It all started as a way to pay the bills. Actor Jamie Grayson had been on tour with the musical Cats and needed a job when he got back to New York. He happened upon an ad in the Village Voice that said buybuy BABY was hiring actors to demonstrate products.
“I went on an interview and thought there was no way I could work in a store that big,” recalls Grayson. “I also couldn’t imagine dealing with neurotic, intense New York parents.”
But the money was good, so Grayson took the job repping Bugaboo, a high-end line of strollers. After a few months, he became bored with shilling one item and started learning about the other baby gear on his own.
The intricacies of the products intrigued Grayson, and the enthusiasm he had for his work became apparent. Management asked him to lead storewide demonstrations on the weekends, and eventually he became responsible for the baby registry. That’s when everything got a little “nutty,” says Grayson.
“I would read parenting and baby blogs on my days off,” he says. “I took my job very seriously because I wanted to be trusted. I developed a weird following and was booked four months in advance.”
He had found a fan base in New York moms. In 2009 the Wall Street Journal did a story on baby-product sales in the down economy, and Grayson was mentioned by name by a couple who was pleased he had talked them out of buying a pricey stroller.

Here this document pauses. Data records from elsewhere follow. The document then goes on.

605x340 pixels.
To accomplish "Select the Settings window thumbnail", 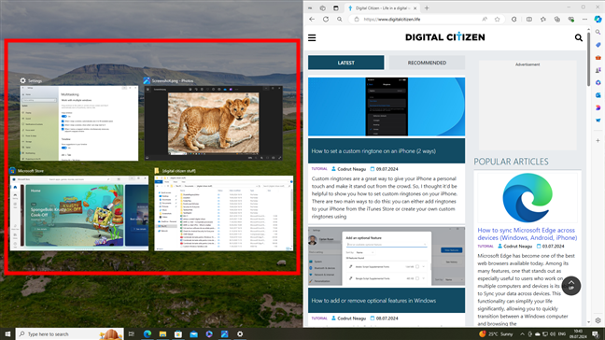I will coord(79,123).
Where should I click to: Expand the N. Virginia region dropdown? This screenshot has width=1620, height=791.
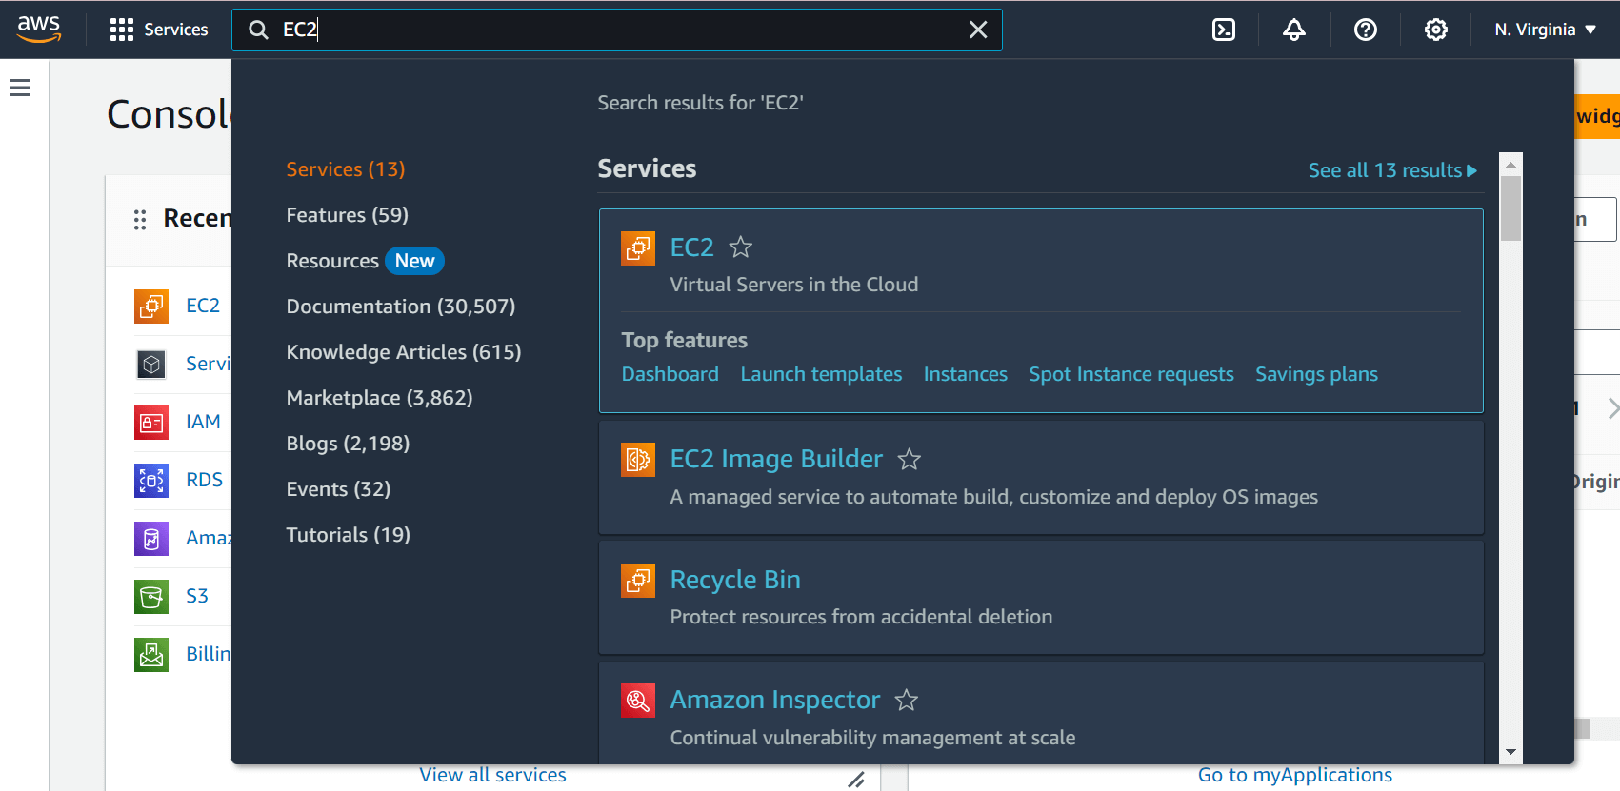pos(1545,30)
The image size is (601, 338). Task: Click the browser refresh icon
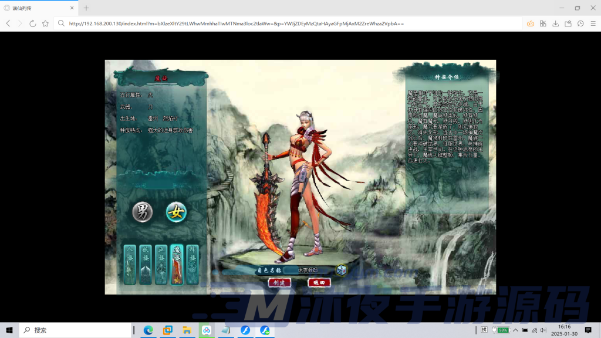pyautogui.click(x=33, y=23)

“Retail employees are never mentioned by name, and corporate wanted to know why I had talked the customers out of the expensive product,” he says. “They wanted to fire me, but people were coming in because they trusted me. I told them, If you get rid of me, it’s the worst thing you can do.”
In March 2010, New York magazine named Grayson the city’s best baby-gear expert, and he took it as a cue to leave his job and go out on his own. In the past five years, Grayson slowly built the Baby Guy Gear Guide business and social media following. He has spoken at hundreds of expectant parent events across the country and hosted the web series Jamie Grayson’s Baby Gear Guide on the Ulive Network. He recently announced a partnership with Nordstrom and will be doing events at their stores. And he’s launching the Baby Guy Box, a curated selection of baby, toddler, and parenting gear delivered by mail.

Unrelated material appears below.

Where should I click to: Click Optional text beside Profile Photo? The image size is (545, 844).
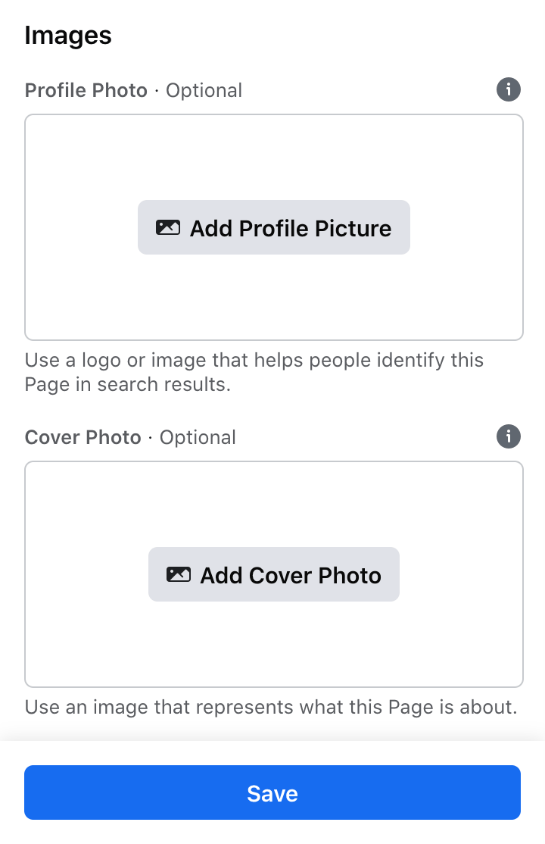(x=204, y=90)
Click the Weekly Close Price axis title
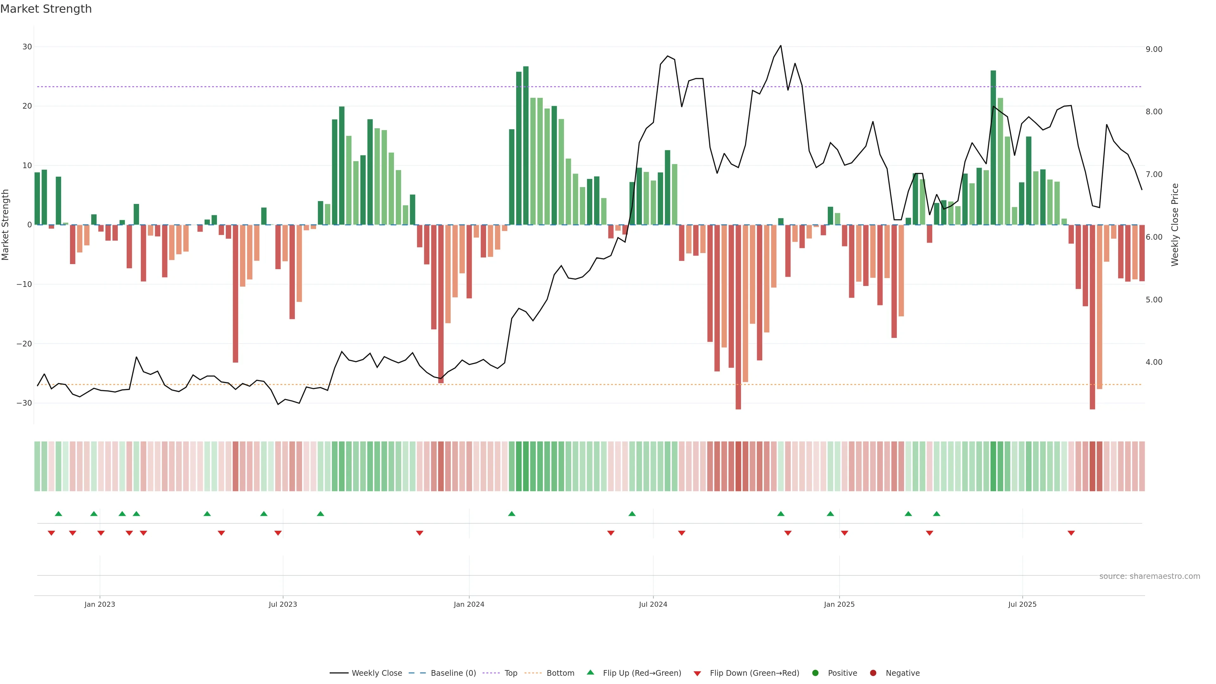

Grayson believes he’s been successful for two reasons: He knows his stuff, testing every product he reviews (sometimes with help from his sister, who has four kids under the age of five). And he’s not a mom.
“Women have a competition factor with each other, even if they don’t want to,” he says. “When they go to a guy for advice, we don’t have a bias. I come from a blank slate. I can share where it works well and where it doesn’t without threatening your choices.”

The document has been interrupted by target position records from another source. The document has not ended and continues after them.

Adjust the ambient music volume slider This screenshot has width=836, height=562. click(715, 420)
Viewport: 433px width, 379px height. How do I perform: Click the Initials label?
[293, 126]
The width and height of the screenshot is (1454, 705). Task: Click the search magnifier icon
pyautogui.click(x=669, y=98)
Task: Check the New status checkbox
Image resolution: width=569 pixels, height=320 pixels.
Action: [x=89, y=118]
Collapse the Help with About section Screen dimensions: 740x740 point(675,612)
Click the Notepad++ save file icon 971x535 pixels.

Being a Southern gay man has also helped, Grayson says. “I’m like that gay best friend,” he says. “I don’t milk that, but I’m aware of it.”
Through it all, Grayson has stayed true to who he is. He swears at events, for example, and has lost jobs as a result. “I did a specialty retail show in Los Angeles where I was on a panel,” he says. “Someone was complaining about a particular vendor, and I said, ‘This is your business. Don’t fucking work with them.’ The event organizers were upset and didn’t want to pay me. There were no children there; it was a show for retailers.”
For anyone else interested in a field where they may appear to be an outsider, Grayson advises to go with your gut. “In the beginning, my friends thought I was a lunatic,” he says. “When I started getting recognized at bars, they took me seriously.”
It takes hard work and consistency to become a thought leader. Grayson not only studied the baby product industry, but he also read books on social media to figure out how to monetize what he was doing.
“Keep throwing stuff at the wall until things start to stick,” he says.
He also delivered information in a way that wasn’t out there. Becoming an expert is about seeing yourself as a brand, says Grayson.
“Just like a product, you have to ask, What makes you special?” he says. “I knew as an actor my body would only hold up for so long, and I’ve always wanted to teach. This weird little job I’ve built is a hybrid of performance and education. I’m always striving to get 1% better. And I get to play with babies.”